(Saved entries)
________________________

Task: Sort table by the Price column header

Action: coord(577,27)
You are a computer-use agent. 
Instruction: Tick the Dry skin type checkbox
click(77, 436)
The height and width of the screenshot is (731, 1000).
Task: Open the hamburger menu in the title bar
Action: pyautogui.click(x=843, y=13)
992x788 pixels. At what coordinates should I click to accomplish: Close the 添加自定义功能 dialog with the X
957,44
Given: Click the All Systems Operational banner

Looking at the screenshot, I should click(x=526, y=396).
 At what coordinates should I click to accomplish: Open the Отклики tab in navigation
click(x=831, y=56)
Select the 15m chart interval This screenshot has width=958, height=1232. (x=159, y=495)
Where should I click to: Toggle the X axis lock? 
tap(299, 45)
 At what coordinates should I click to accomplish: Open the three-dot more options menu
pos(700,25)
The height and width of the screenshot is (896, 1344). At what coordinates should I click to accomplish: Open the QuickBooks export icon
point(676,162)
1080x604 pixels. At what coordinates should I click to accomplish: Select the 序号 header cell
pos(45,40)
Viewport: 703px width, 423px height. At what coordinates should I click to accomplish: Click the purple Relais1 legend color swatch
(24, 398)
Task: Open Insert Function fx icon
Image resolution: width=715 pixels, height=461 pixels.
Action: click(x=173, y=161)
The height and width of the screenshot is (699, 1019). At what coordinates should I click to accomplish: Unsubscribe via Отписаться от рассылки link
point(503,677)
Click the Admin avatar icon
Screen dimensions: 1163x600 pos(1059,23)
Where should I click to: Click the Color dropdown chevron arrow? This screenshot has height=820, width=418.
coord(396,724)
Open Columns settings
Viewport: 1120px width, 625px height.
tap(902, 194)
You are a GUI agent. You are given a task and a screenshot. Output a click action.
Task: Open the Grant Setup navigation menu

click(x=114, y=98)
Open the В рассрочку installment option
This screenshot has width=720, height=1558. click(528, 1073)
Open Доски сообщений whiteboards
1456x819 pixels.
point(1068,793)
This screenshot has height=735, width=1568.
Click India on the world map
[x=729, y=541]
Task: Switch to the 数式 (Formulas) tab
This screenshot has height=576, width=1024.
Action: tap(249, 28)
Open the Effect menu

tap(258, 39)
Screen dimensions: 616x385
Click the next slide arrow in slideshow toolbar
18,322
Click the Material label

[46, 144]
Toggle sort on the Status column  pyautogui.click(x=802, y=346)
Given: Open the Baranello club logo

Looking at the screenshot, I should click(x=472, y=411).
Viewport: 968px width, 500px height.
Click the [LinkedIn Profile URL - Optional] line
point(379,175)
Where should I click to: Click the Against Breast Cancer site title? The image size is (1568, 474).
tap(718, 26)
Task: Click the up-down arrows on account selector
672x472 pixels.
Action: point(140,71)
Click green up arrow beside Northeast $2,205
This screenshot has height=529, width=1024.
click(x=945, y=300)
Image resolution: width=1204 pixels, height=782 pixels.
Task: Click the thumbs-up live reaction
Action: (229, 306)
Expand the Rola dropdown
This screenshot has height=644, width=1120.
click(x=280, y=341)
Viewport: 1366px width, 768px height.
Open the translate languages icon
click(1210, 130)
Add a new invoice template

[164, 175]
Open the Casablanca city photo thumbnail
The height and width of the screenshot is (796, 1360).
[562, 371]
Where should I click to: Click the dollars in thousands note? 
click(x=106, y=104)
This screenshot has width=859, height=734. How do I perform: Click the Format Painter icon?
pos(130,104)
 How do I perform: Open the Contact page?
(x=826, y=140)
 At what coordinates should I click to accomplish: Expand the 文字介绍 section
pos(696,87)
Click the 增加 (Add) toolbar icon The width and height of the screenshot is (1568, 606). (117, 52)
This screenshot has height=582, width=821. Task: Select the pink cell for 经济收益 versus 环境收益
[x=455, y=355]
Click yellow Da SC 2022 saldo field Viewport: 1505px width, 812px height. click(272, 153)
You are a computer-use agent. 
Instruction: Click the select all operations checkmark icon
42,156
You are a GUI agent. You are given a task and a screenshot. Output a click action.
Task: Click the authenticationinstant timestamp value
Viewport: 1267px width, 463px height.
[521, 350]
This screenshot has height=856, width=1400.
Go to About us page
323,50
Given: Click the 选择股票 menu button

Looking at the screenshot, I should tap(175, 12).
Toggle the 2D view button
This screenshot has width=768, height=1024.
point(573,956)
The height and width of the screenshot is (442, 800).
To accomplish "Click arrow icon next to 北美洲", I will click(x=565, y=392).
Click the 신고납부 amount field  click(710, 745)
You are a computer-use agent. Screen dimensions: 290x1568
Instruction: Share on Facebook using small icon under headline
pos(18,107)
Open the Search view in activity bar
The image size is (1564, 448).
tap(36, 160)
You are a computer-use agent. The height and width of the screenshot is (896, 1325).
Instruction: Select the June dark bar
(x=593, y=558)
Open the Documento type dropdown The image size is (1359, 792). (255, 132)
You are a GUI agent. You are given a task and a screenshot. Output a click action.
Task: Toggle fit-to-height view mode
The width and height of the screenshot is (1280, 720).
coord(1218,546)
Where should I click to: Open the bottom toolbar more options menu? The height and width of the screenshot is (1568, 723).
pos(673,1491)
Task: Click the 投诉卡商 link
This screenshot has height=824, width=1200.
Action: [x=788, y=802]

________________________

Your instructions
Retype only the lines above between the line with "The height and width of the screenshot is (442, 800)." and the line with "You are a computer-use agent. Screen", counting those two lines as well, and keep every character as it is.

Reply
The height and width of the screenshot is (442, 800).
To accomplish "Click arrow icon next to 北美洲", I will click(x=565, y=392).
Click the 신고납부 amount field  click(710, 745)
You are a computer-use agent. Screen dimensions: 290x1568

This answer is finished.